Bartolo Colon doubled to snap an 0-for-43 streak dating to 2005, then scored the tying run.ST. LOUIS -- Terry Collins left himself open to second-guessing after pulling Bartolo Colon at 86 pitches after eight dominating innings.
The manager narrowly avoided getting burned as the Mets held on for a 3-2 win against the St. Louis Cardinals at Busch Stadium.
Collins said the combination of Colon having to run on a double and two sacrifice bunts, the muggy heat, Colon’s age and the situation in the game contributed to the pitcher being pulled with a 3-1 lead for a pinch hitter in the top of the ninth.
Collins said he would have allowed Colon to hit and begin the ninth had there been one out when Colon’s batting turn came up, but not with two outs.
“I told him when I took him out, ’90 pitches in this heat is like throwing 120. You’ve done your job,’” Collins said.
The manager later added: “He’s 41 years old. It’s 115 degrees on the field. Even though it’s only 85 pitches, he’s had to run the bases. He’s come off the mound [to field balls]. He ran down to first twice. How far are we going to push it? He did a great job.”
“I could have finished the game, but I was aware of the heat and the way T.C. and everybody runs the game, just to be careful in a situation like that,” Colon said through an interpreter. “The situation of the game dictated being removed.”
Collins said Colon (8 IP, 4 H, 1 R) was still hitting his spots in the eighth, but with less velocity.
It was a complete performance by Colon -- combining hitting and pitching.
Colon produced his first hit since 2005 (as a visitor at Shea Stadium), scored a run for the first time since he was with the Montreal Expos in 2002, and produced an extra-base hit for the first time in his professional career -- majors or minors.
Colon’s leadoff double in the sixth against Lance Lynn sparked a two-run inning as the Mets grabbed a 2-1 lead.
“It made everyone laugh. I can say that much,” said Eric Young Jr., who followed with a double to drive in Colon, and who also had an RBI double the following inning. “Sometimes laughter gets everything going and we start having fun playing baseball.”

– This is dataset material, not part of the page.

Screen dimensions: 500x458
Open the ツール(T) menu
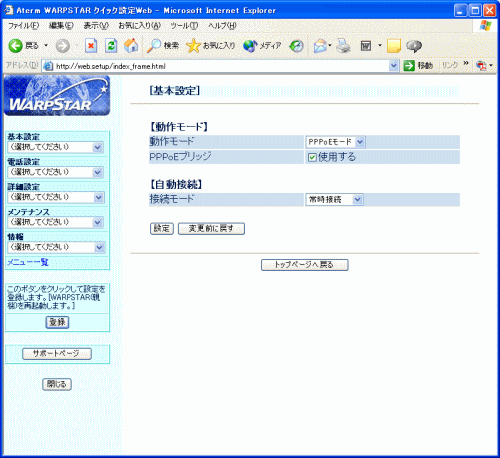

Said Colon, who turned on an 89 mph fastball: “If he threw me a breaking ball, I would have missed it. I was just sitting fastball. That was how I sat the whole time. I just ran into it.”
Asked if he could remember his last major league hit, Colon replied: “No.”

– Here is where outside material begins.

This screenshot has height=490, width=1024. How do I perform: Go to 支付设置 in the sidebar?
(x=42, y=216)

Reminded it was against Mets reliever Mike DeJean at Shea Stadium nine years ago, Colon said: “No, I don’t remember.”
He did correctly recall remember the lone other time he scored a run in his career.
“2002 at Milwaukee.”
Then came a trick question.
Asked if he recalled the last time he doubled, Colon confidently said: “At Milwaukee.”
“Nunca ... Never,” he was told.
“In Double-A,” Colon then falsely chimed in, before continuing to insist he must have produced a double in the majors.